Il lavoro sulle diagonali, sull’impatto nel campo del quadrato come rottura delle staticità ortogonali, l’incidenza delle dinamicità delle tessiture diagonali sulla visione, tramite il colore e le forme bi e tridimensionali, erano iniziate già dal 1963-64, prima negli Strutturali pittorici, poi nelle serie delle Gabbie scultore.

 

Avevano avuto nella scoperta della forma scultorea Rebis (dal 1967) un momento di assoluta concentrazione; poi, un ribaltamento e un nuovo posizionamento sulla forma Kubus (dal 1971/2 – riduzione al piano in forma congiunta di pianta e assonometria); poi un lancio dell’esperienza percettiva espansa all’ambiente (1974, nell’Ambiente prospettico polivalente): a Gallignano 3 saggi di tali sperimentazioni sono in evidenza.

Un Rebis matrice, di grande impatto, posto al centro del vano centrale della chiesa (a mo’ di baldacchino borrominiano-berniniano in San Pietro); una Porta d’Oriente, passaggio costituito da una strombatura costruita in uno dei passaggi laterali aperti nel vano; un Parallelepipedo orientato –  la “Pala d’altare” sorta di slittamento (anti) prospettico del Kubus. Tutti realizzati per l’occasione, in collaborazione della Comunità.

 

 In uno scritto, inedito, del giugno ‘76 Frascà afferma:

“ Il risultato di queste operazioni mi sembra che tenda ad evidenziare fattori che nel mio lavoro considero di importanza vitale: l’esame razionale e metodologico di un dato assunto e la presenza – all’interno di tale dato e della metodologia stessa – di una contraddittorietà potenziale e anche di fatto  (la presenza data dalle assenze ed il valore dei segni assenti che assumono – proprio per negazione segnica o maggiore-minore evidenziazione – il valore del loro ruolo in modo più decisivo) che lascia all’immagine quella “sospensione” quell’apparente incompletezza che dà luogo a una incertezza percettiva oscillante tra bi e tridimensione installandosi ancora una volta in quella del ‘zona del dubbio percettivo’ che è la zona privilegiata della mia ricerca.”

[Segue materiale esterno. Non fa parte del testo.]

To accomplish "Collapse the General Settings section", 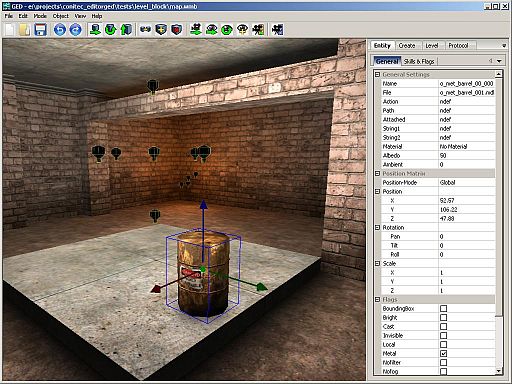I will (x=377, y=74).
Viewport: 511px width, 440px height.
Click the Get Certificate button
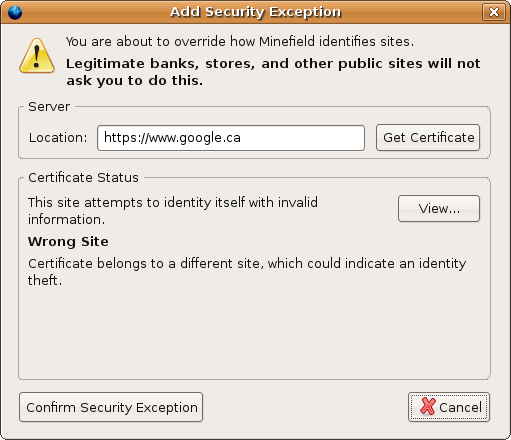click(x=428, y=138)
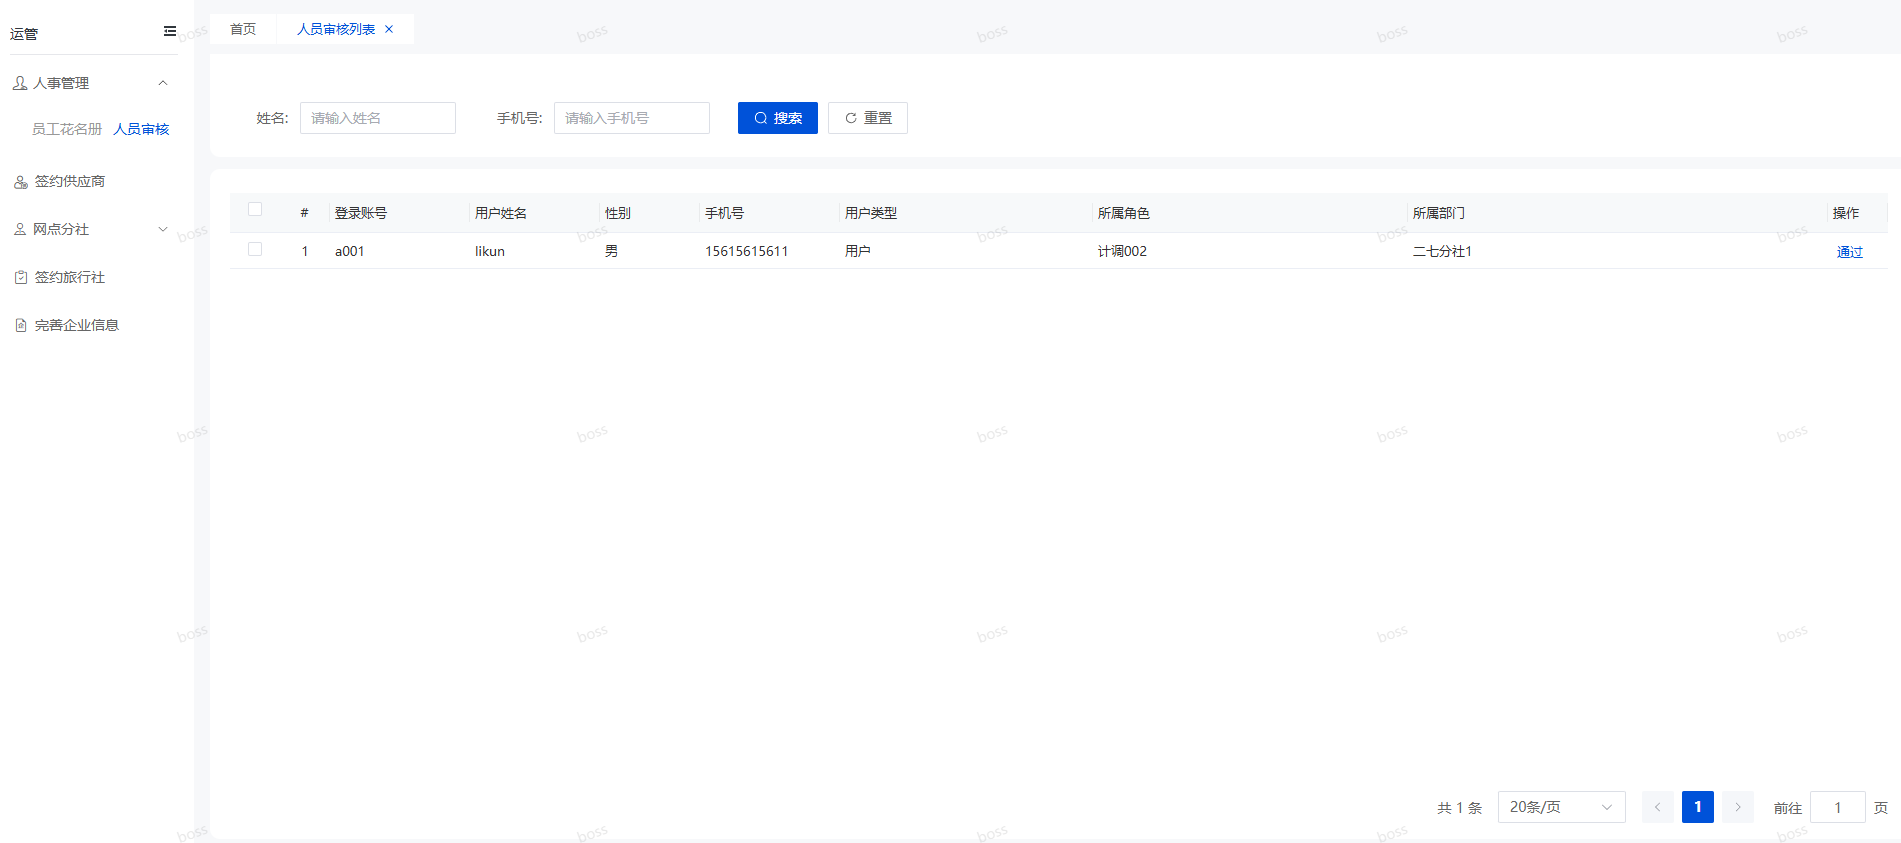Click the 人事管理 person icon
1901x843 pixels.
coord(20,83)
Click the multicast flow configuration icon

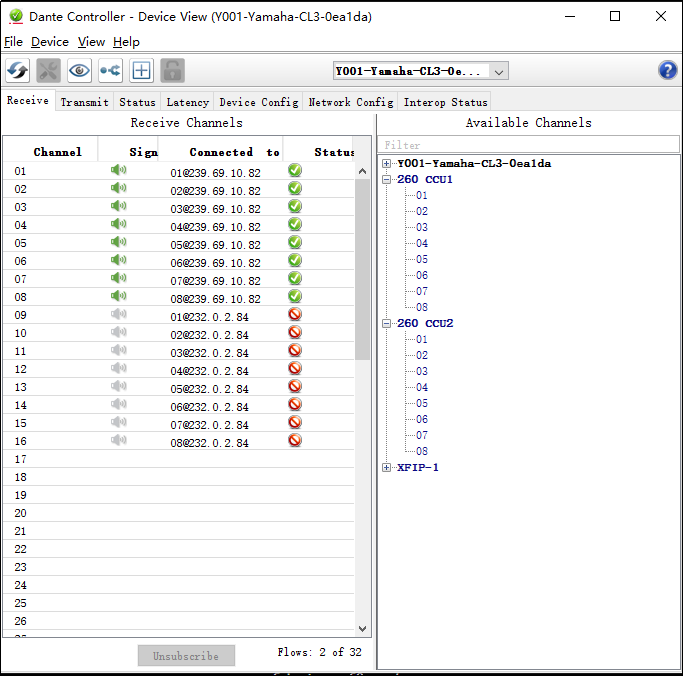click(110, 71)
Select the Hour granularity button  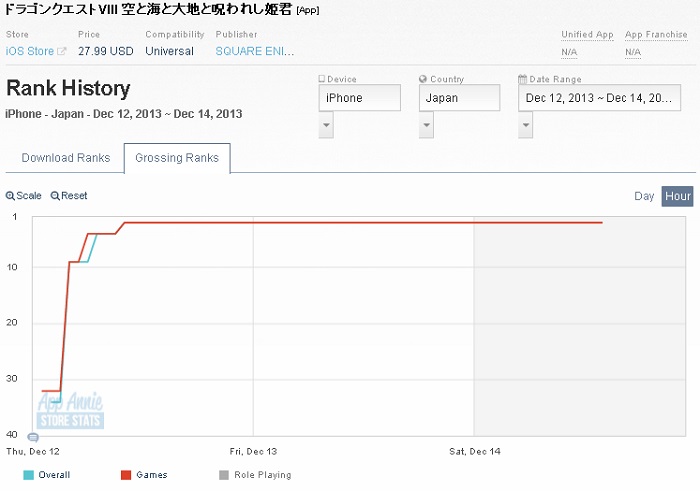(677, 196)
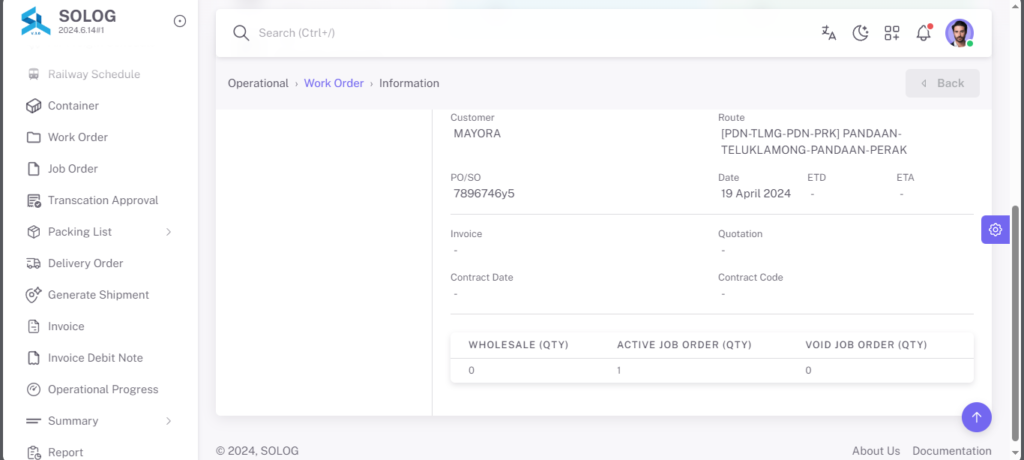Open the user avatar menu

[959, 33]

Il Rebis viene poi smontato e non più utilizzabile altrove, come la Porta d’Oriente.
La Pala d’altare viene lasciata alla comunità di Gallignano.
La cercammo, nel 2010, per verificarne una possibile esposizione per una mostra: la trovammo, un po’ arrugginita, ma in buona salute, presso la comunità ove era nata, intatta la sua straniante presenza.

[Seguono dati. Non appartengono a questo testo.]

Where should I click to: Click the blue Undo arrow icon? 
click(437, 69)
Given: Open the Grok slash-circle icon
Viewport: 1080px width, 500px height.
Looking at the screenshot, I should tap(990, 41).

      « So, che le mie sorelle (Pale d’altare) sono avanti a chi le osserva, perpendicolari al piano di visione.
Anch’io lo fui, anche all’esterno della chiesa, campo visivo di un rituale ampio quanto l’aperto della città stessa.

Poi, conservata e custodita forse solo quanto ha potuto esserne la mia dismisura: adagiata su un tetto, in luogo tranquillo.
Leggermente sghemba, piuttosto, al piano di visione di chi osservi.

Ma da qui, mio campo rituale sono lo scorrere delle stagioni e, notturna mia gioia assoluta, lo schermo stellare.

Sto bene. »

1976 Pala altare condizioni 2010 tetto

I destini dell’Opera d’arte sono i più disparati. Essa opera, per dirla con una formula heideggeriana, viene “gettata” nel mondo, nella profonda inconsapevolezza del proprio destino (così come è il nostro “esserci”, del resto, “nel suo abbandono al mondo”).
Prenderà i sentieri più vari, per far sosta (infine?) in una “radura” che, comunque, avrà o avrà avuto il suo senso, la sua sacralità.